No. So long as all real masters are ≤ Max Master. Devices above that bound won’t join (by design).


Field Checklist

  • List devices; mark MAC and role (master/slave).

  • Note baud and run length.

  • Record PFM, token/sec, retries, CRC (PRE).

  • Optional: 2–5 min pcap (PRE).

  • Set Max Master = highest MAC + 2 on all masters.

  • Re-read counters; confirm PFM ↓, rotation ↓ (POST).

  • Tune Max Info Frames if needed.

  • If unstable: fix EOL/bias/shield.

  • Update the MAC map and store evidence.


Results & ROI

Rule-of-thumb math (38.4 kbps):

  • Highest live MAC = 29, but devices keep Max Master = 127.

  • Empty gap = 98 addresses.

  • Effective per-address overhead (PFM + turnarounds) ≈ ~2–5 ms.

  • Per rotation: ~98 × 3 ms ≈ 294 ms burned on nothing.

  • If the ring otherwise needed ~200 ms, you’re at ~500 ms, > 2× slower.

  • Tighten to 32 → empty scan ≈ 3 addresses → reclaim ~>250 ms every cycle. Over a busy hour, that’s thousands of wasted polls gone, cleaner trends and visibly faster writes.


At 9.6 kbps: The pain is ~4× worse.

At 76.8 kbps: The pain is ~½, but still real across thousands of rotations.

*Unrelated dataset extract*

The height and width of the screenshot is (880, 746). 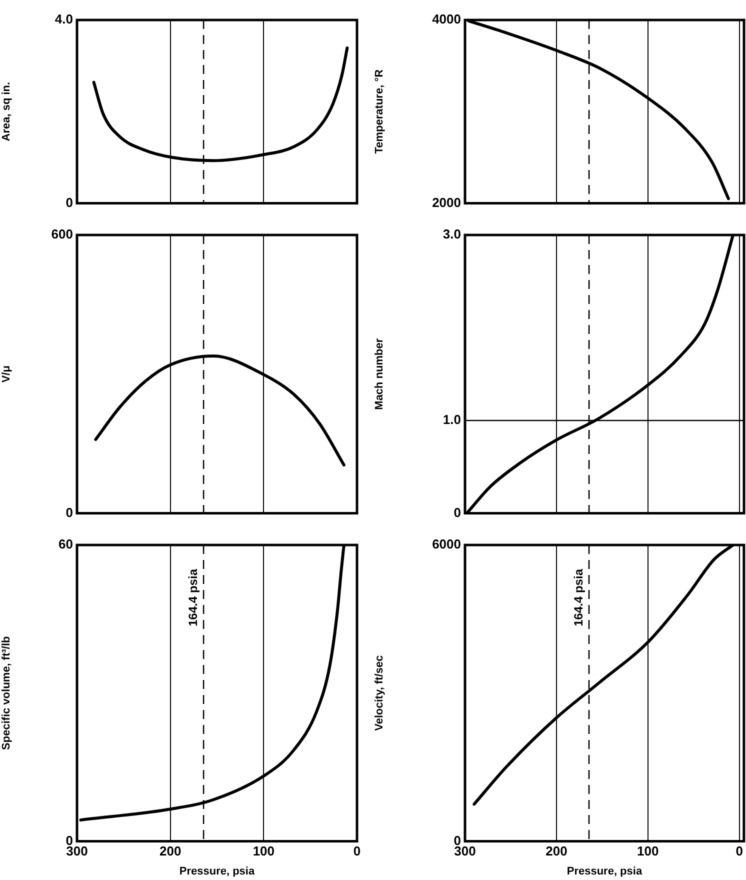 What do you see at coordinates (6, 374) in the screenshot?
I see `y-axis-title: V/μ` at bounding box center [6, 374].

Show this math with your PRE/POST screenshots. Nobody argues with fewer PFMs and faster token cadence.


Wrap-Up

If MS/TP feels sluggish, don’t start with firmware or baud. Start with Max Master. Bound the ring to active MACs + a tiny buffer, push it to every master, and verify PFMs ↓ and token rotation ↓. Pair with sane Max Info Frames and solid RS-485 hygiene for durable speed.

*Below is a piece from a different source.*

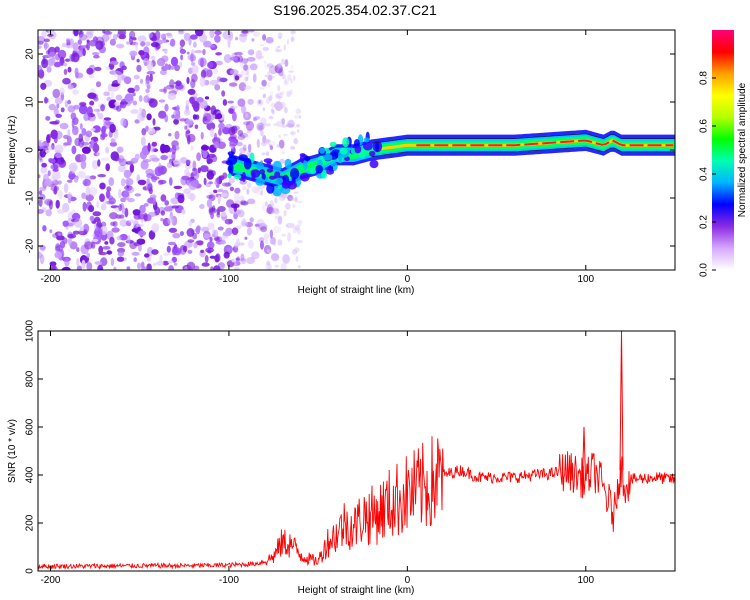  What do you see at coordinates (584, 452) in the screenshot?
I see `snr-spike` at bounding box center [584, 452].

One action: Today, pull the MAC list for your worst segment and set Max Master = highest live + 2 on all master-capable devices. Screenshot router counters pre/post and archive them.


Personal note: Tightening Max Master is the fastest reliability win in controls, I’ve seen “sticky” loops snap to instant without touching a wire. Ship it, document it, make it your default.